I believe the ministry Jesus left behind was simply a set of directions to save your soul. Simply the way  to live that would save your life from yourself. I believe those instructions were meant to function on a foundation of faith. I believe the stories and events in the Bible are empty and subject to manipulation without God talking to your heart translating His own words for you. I believe that His words in the wrong mouths creates a tool for pride and greed to control those longing for healing for their broken souls. I believe some people would call this religion. 
I believe God does not want our religions. I believe God wants our faith. I believe we need His.

Jan. 30th, 2008

  • 6:30 PM

  My life is not my own. Its not. I gave it up a long time ago. It isn't safe in my hands. Everytime I try to take it back...I die from the inside out. And although it make look the same as it always has in terms of the things that I do, the projects I accomplish, the friendships I make, none of it MEANS anything if I plant the hope for my soul to find this meaning in the way that I dress my life. I want to live from the inside out! Life is way too short to live from the outside in. 

Dec. 24th, 2007

  • 7:42 PM

Gonna make a change...for once in my life...gonna feel real good..gonna make a difference...gonna make it right...
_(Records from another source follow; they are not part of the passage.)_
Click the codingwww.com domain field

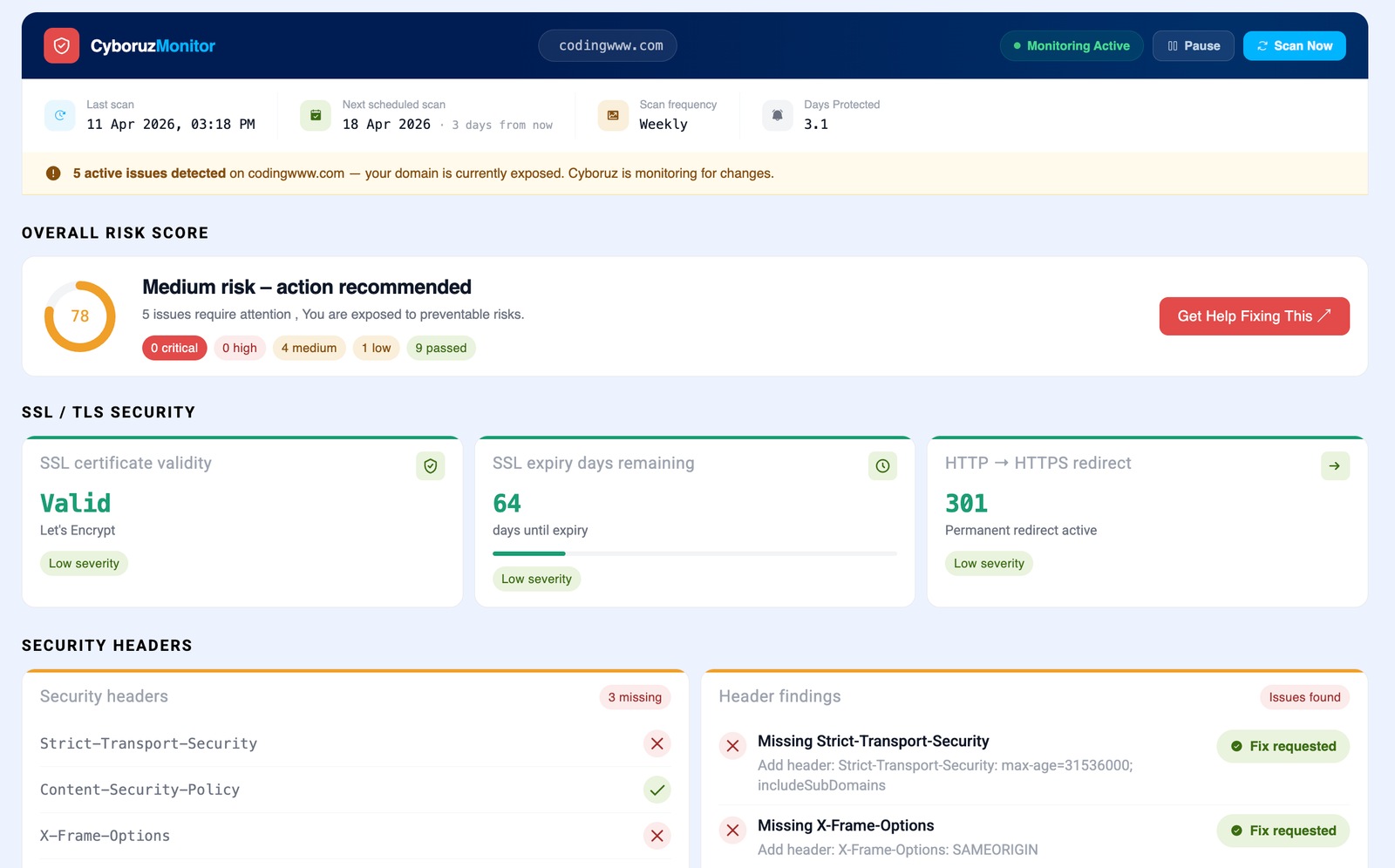click(608, 46)
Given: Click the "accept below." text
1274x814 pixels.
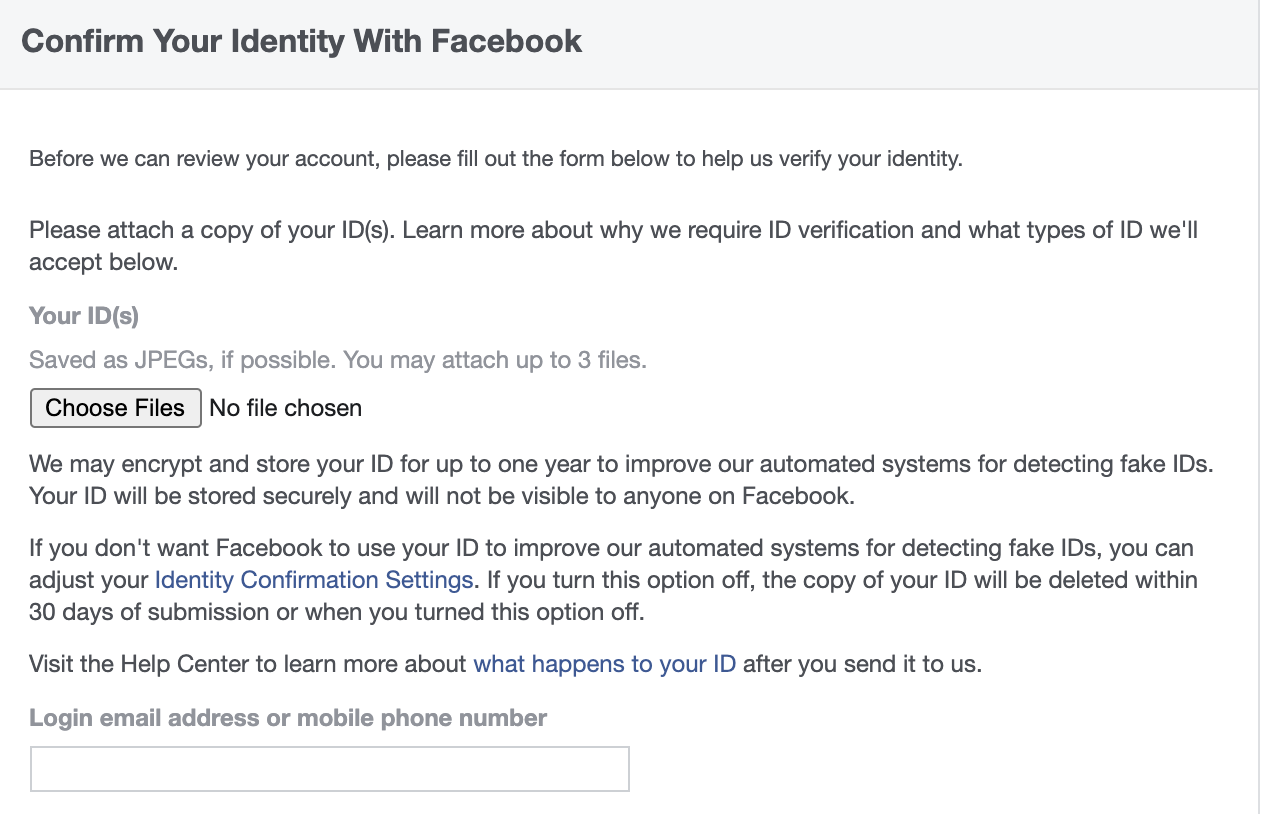Looking at the screenshot, I should point(103,263).
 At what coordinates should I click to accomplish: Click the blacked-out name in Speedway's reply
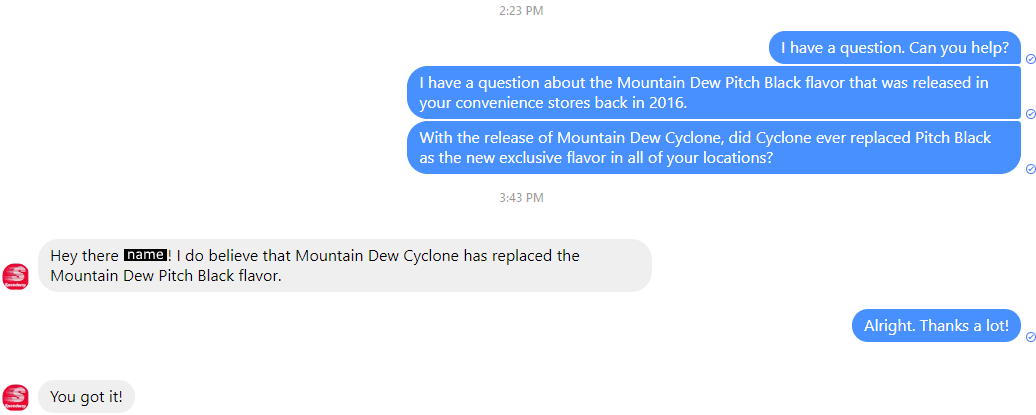[144, 256]
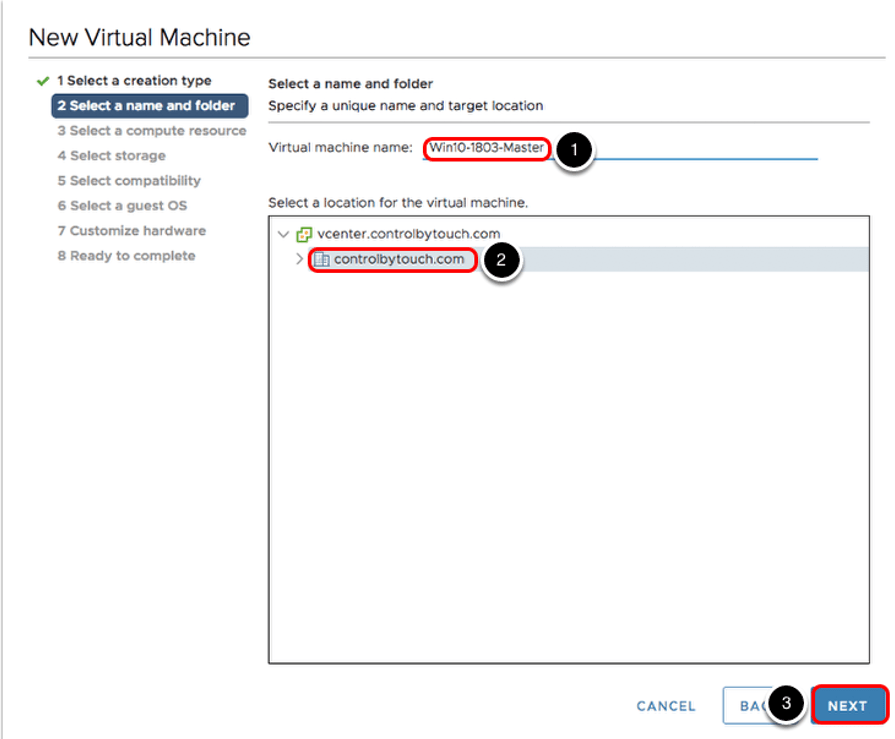This screenshot has height=739, width=895.
Task: Select the vcenter.controlbytouch.com tree label
Action: click(x=409, y=234)
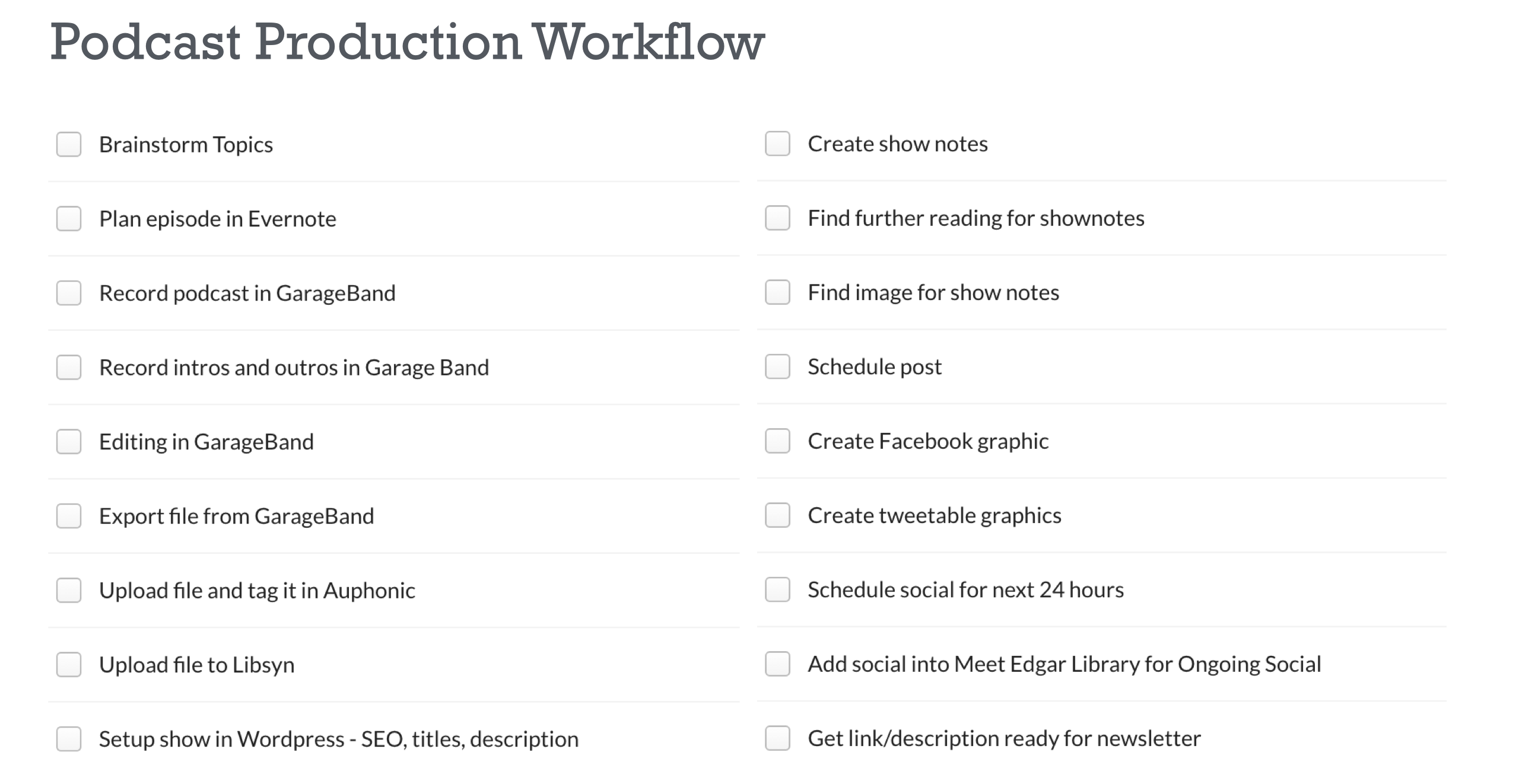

I'm gonna change this. I can. I will. I am going to make a difference :)

Dec. 17th, 2007

  • 5:02 PM

I should wirte something. god, how long has it been? How long has it been since I moved towards an entire sentence? How long has it been since I moved a little deeper in my mind to dig out any vision I have grown in the darkness of my crazy schedule. I can't keep avoiding this. I have to confront this wall everyday. At least to scrape at it if not to tear it down. I have and continue to nurture this fantasy as I keep it safe in my
mind from the real world. Here its still viable. Does it have the strength in structure and adaptability to survive if put to action? But what is it? I can't define it. At some point its about Freedom. At other times its about the significance of the core of someone's being, of a foundation. Still underneath it all its about duty and the freedom you find in service. 
But what about these women? How do we help this? How can we know exactly how?

Dec. 2nd, 2007

  • 4:47 PM

 Lets get one thing straight, and lets make sure we remember to straighten it after everytime it becomes a crooked concept: nothing good and utopian is possible without God. Man cannot be in essence Good. Man left to plan his own devices and forms of living without moral instruction will only accomplish attaining a dangerous illusion of isolation from the realities of his sin. Man (and woman) can never be anything but dysfunctional. The idea that there was a function that we were were made for and that we have somehow lost that function is evident in the journeys of self-discovery we all embark on.  All of us are like the Lost Boy in Peter Pan that misplaced his marbles in another demension and had spent his  whole life looking for them, even long after he had forgotten what it was that he was looking for. We seek to repair this feeling of loss with knowledge and structure of our surroundings, but something so profoundly broken cannot be mended within the small space of our human perspectives no matter how much knowledge we try cram in to it. No amount of ideologies or governments or discoveries of the natural world will bring a unified relief of the loss we feel as humanity. None of those things will deliver us from the suffereing we have caused each other as we have moved with fierce desperation towards mirages of what we think is the missing piece to our complete happiness, as individuals or as a collective species. Thank goodness happiness is not something that can be experienced only after we are complete in what we think is our potential. Happiness, joy actually, is something we can summon into the chemistry of our bodies when we let go of the illusion of ourselves complete on this earth. And happiness achived in small moments, and then propelled ourside of that moment is a small, but important step towards a completion that will come, though not by the hand of Man.

Dec. 2nd, 2007

  • 4:23 PM

 What am I passionate about?
Nothing. Passion, real, true, unabridged passion is scary. I want no such interaction with what it causes me to do. What it causes me to say. How it causes me to feel. Feeling? Why? Feeling belongs in a cage. It belongs hidden and kept a secret from the world that could agitate it and cause storms within the fluid of your soul. 
Passion? Can I just live with peace, please? Can I please stay hidden and protected?

Nov. 30th, 2007

  • 5:38 AM

Alright Miss. 
You need a little smack down. 
Stop. Stop dressing yourself in lies. 
Stop pretending to be a way you are not. 
You are not a rock. you are not made of steel. 
You are fragile. You are like crystal. You need to be taken care of, and frankly if no one else is going to do that, you have to protect yourself. 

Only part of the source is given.